+++ DATA FOR REVIEW +++

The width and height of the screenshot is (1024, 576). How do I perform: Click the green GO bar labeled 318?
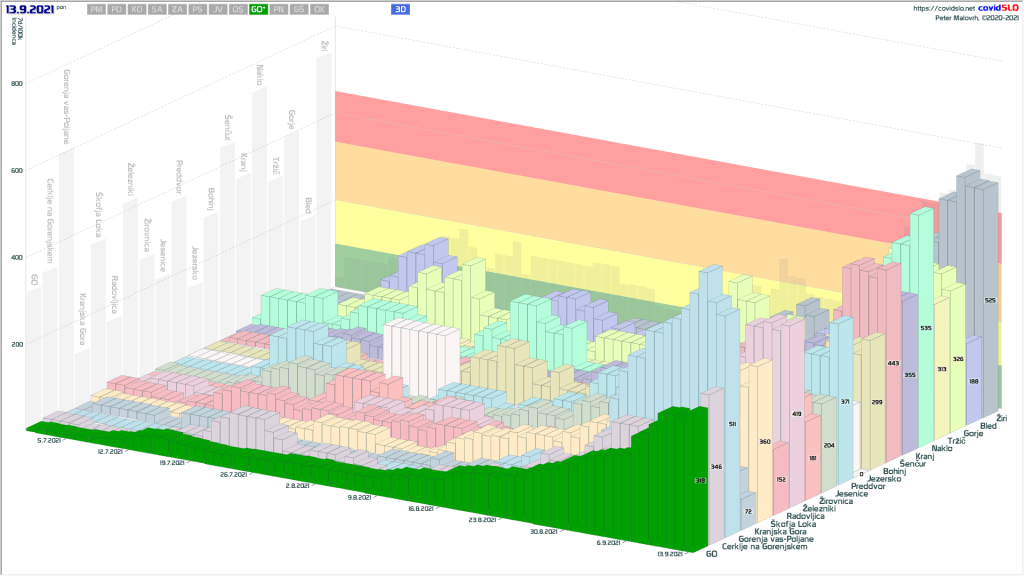pos(699,481)
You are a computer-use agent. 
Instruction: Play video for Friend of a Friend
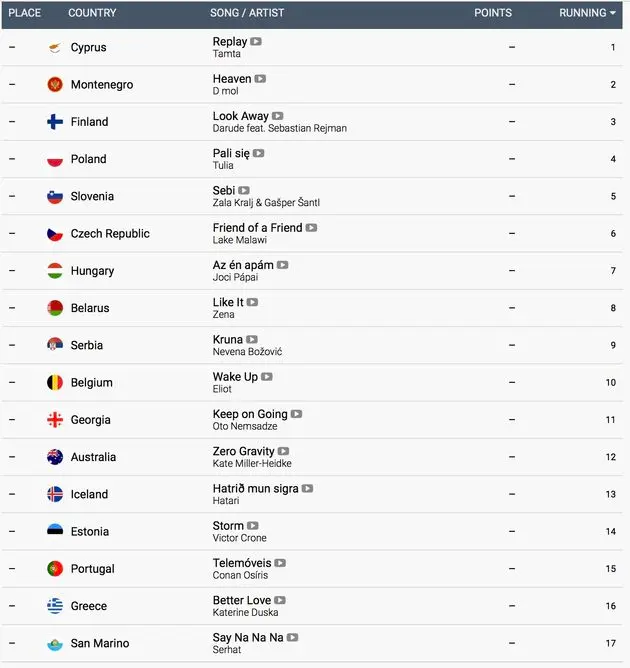click(x=311, y=227)
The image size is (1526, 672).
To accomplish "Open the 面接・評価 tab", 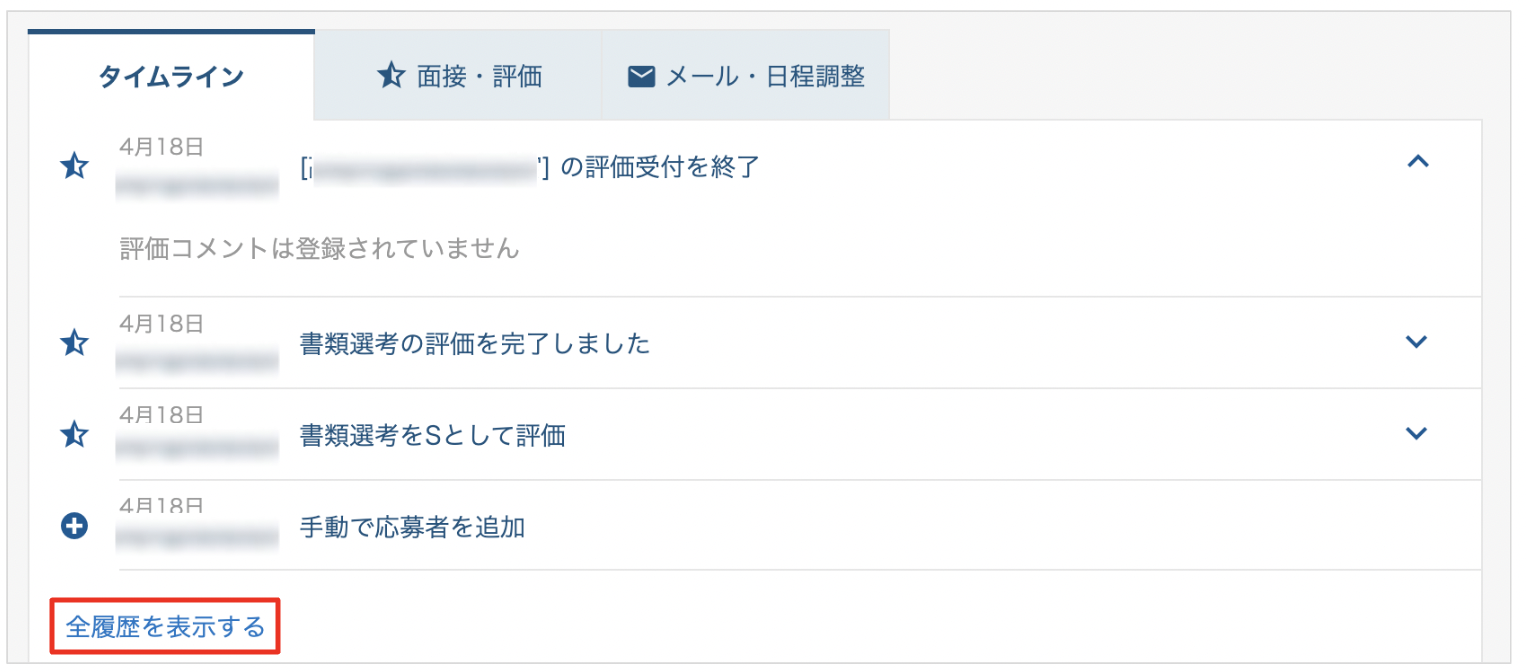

+++

▶ _EXERCISE DETAILS_:
What you hand back should match the entries above exactly, except that no picture appears.

▶ _SOLUTION FOR THIS TASK_:
The width and height of the screenshot is (1024, 576). How do I perform: Click the green GO bar labeled 318?
pos(699,481)
You are a computer-use agent. 
Instruction: Play video for Friend of a Friend
click(x=311, y=227)
The image size is (1526, 672).
To accomplish "Open the 面接・評価 tab", 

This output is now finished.